Our great friend and teacher Imre Lakatos died unexpectedly on 2 February 1974. At the time he was (as usual) engaged on many intellectual projects. One of the most important of these was the publication of a modified and extended version of his brilliant essay ‘Proofs and Refutations’, which appeared in four parts in The British Journal for the Philosophy of Science, 14, 1963–4. Lakatos had long had a contract for this book, but had held back publication in the hope of amending and further improving the essay, and of adding to it substantial extra material. This work was considerably delayed by the diversion of his interests to the philosophy of physical science, but in the summer of 1973 he finally decided to go ahead with the publication. During that summer we each discussed plans for the book with him, and we have tried to produce a book which, in the sadly changed circumstances, is as similar as possible to the one then projected by Lakatos.
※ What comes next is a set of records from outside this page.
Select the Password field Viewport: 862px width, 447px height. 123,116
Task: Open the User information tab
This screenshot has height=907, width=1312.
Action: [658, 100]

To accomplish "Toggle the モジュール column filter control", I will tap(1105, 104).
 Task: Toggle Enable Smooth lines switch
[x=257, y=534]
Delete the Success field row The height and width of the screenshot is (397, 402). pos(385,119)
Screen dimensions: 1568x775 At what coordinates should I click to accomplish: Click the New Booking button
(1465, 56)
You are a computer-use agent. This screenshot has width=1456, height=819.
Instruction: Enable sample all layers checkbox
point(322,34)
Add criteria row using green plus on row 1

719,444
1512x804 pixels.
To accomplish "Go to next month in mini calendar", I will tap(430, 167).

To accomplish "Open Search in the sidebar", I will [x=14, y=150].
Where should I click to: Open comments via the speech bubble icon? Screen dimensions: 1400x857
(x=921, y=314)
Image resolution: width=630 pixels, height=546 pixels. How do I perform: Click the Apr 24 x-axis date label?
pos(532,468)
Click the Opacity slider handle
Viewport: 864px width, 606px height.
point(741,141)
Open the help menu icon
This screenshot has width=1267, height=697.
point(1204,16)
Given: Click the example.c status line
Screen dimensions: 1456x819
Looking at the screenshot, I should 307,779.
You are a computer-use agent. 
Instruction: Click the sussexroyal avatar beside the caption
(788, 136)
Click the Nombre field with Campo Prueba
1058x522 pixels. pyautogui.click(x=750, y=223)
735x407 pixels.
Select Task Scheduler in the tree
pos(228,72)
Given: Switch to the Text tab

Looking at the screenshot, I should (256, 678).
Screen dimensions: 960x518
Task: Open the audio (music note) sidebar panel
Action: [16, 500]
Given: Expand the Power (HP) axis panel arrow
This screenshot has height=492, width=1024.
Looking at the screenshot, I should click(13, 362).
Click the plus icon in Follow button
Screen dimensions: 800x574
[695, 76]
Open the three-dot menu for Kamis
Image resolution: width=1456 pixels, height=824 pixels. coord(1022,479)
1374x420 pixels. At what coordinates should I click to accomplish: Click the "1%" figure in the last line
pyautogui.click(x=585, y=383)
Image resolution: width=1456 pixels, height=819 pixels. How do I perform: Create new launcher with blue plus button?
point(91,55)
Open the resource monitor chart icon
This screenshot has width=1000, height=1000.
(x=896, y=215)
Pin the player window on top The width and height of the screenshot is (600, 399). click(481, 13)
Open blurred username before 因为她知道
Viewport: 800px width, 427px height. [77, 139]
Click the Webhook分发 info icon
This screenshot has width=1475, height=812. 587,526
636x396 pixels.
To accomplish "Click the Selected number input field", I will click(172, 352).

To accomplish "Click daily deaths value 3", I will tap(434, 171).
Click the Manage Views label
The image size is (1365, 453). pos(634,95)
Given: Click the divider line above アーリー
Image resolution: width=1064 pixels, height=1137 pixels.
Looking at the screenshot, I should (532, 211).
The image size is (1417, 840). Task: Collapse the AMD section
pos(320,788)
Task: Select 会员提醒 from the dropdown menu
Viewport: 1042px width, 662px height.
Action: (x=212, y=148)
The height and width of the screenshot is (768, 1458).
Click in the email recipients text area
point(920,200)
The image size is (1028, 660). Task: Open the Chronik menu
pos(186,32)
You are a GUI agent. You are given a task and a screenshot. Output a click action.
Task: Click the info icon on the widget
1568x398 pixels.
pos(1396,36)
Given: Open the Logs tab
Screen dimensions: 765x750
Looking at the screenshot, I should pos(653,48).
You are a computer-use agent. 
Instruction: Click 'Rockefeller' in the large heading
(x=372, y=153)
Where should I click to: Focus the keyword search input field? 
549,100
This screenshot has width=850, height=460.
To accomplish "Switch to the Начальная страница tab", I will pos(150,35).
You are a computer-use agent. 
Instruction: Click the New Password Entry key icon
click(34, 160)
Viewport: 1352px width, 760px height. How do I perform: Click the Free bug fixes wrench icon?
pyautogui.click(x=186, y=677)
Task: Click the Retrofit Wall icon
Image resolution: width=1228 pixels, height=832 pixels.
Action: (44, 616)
We have thus included three new items in addition to the original ‘Proofs and Refutations’ essay (which appears here as Chapter 1). First we have added a second part to the main text. This concerns Poincaré's vector-algebraic proof of the Descartes–Euler conjecture. It is based on chapter 2 of Lakatos's 1961 Cambridge Ph.D. thesis. (The original ‘Proofs and Refutations’ essay was a much amended and improved version of chapter 1 of that thesis.) A part of chapter 3 of this thesis becomes here appendix 1, which contains a further case-study in the method of proofs and refutations. It is concerned with Cauchy's proof of the theorem that the limit of any convergent series of continuous functions is itself continuous. Chapter 2 of the main text and appendix 1 should allay the doubt, often expressed by mathematicians who have read ‘Proofs and Refutations’, that, while the method of proof-analysis described by Lakatos may be applicable to the study of polyhedra, a subject which is ‘near empiricaL' and where the counterexamples are easily visualisable, it may be inapplicable to’ reaL' mathematics. The third additional item (appendix 2) is also based on a part of chapter 3 of Lakatos's thesis. It is about the consequences of his position for the development, presentation and teaching of mathematics.